That’s not all. There is more.

Maxine B. Baker, president of the Freddie Mac Foundation (created in 1991), was reprimanded for using foundation employees to do her personal chores. She also referred to one employee as “that white girl.” Baker is of African descent.

Baker is still president of the foundation… for which she is paid $168,327 for 20 hours of work a week. Her penalty for being a bad girl is the loss of half her annual bonus. The investigation of Baker got started when she failed to show up at a mandatory ethics compliance training session — training the woman obviously needs — and had a subordinate sign her name to an attendance list.

As a result of all the above, the OFHEO wants civil fines of $5.8 million levied against former Freddie Mac chief executive Leland C. Brendsel and $2.6 million levied against former chief financial officer, Vaughn A. Clarke. Brendsel shouldn’t have a problem paying such a fine… his severance package was $24.4 million.

The decision to seek civil fines was made mid-December, 2003. I could not find any information on the Internet as to whether or not the fines had been levied or paid.

Here we are, a year after the accounting crisis erupted. During the last week of June 2004, Freddie Mac reported its net income fell to $4.9 billion… a 52 percent drop in earnings.

The strangest thing of all? After all of the above was disclosed, the company’s stock hit a 52-week high in January 2004 of $65.15. After Alan Greenspan’s statement on February 25, the stock fell slightly, to $62.12.

When an organization appears to be dominated by employees with ethics problems and says it will take a long time to remove questionable auditing practices, it is eventually evidenced in a company’s financial performance.

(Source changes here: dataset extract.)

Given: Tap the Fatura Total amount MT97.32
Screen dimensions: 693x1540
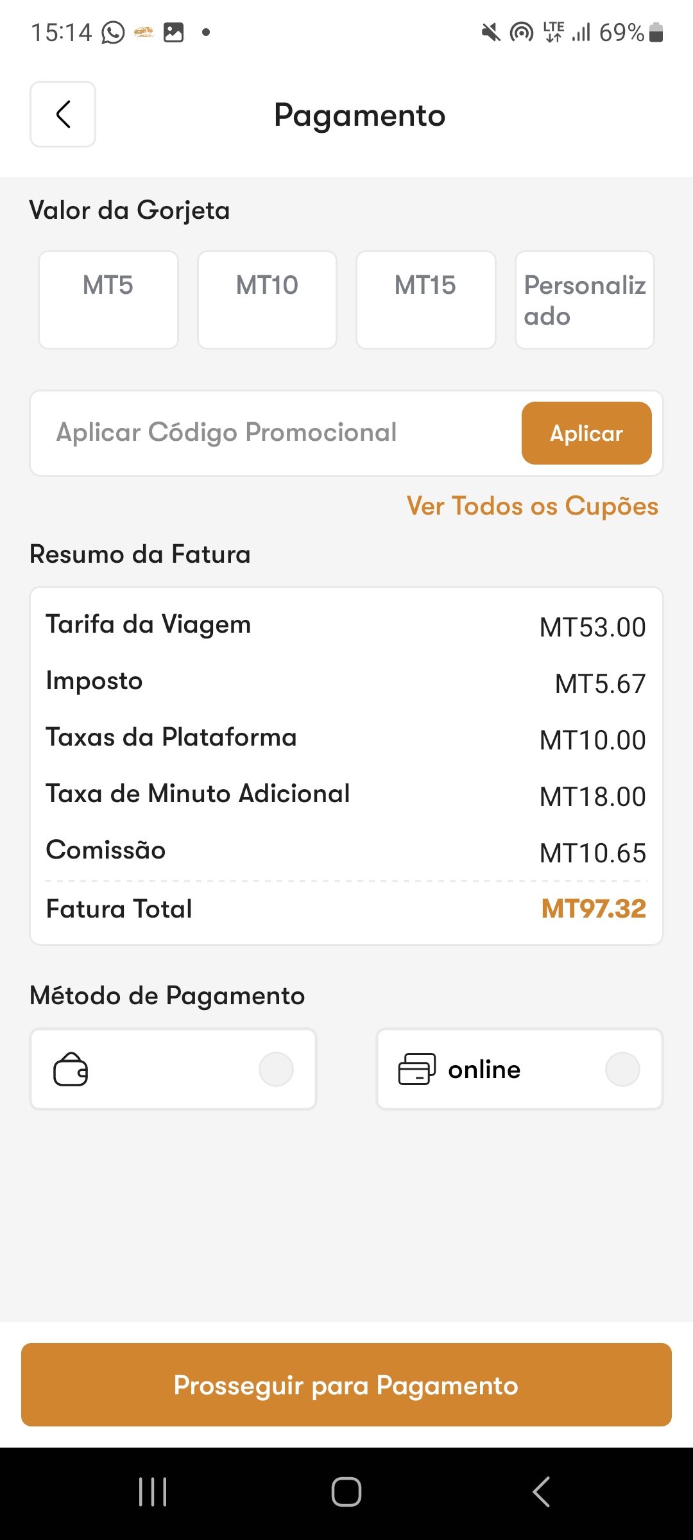Looking at the screenshot, I should (594, 909).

There has been ample warning of danger, if you look for it.

 


Marilyn Barnewall, in 1978, was the first female to be named vice president in charge of a major loan and deposit portfolio at Denver’s largest bank. She started the nation’s first private bank, resigned to start her own firm and consulted for banks of all sizes in America and other countries. In June 1992, Forbes dubbed Barnewall “the dean of American private banking.” Author of several banking texts, she has written extensively for the American Banker, Bank Marketing Magazine, and was U.S. consulting editor for Private Banker International (Lafferty Publications, London/Dublin). Article originally appeared in the Grand Junction Free Press. Marilyn can be reached at marilynmacg@yahoo.com.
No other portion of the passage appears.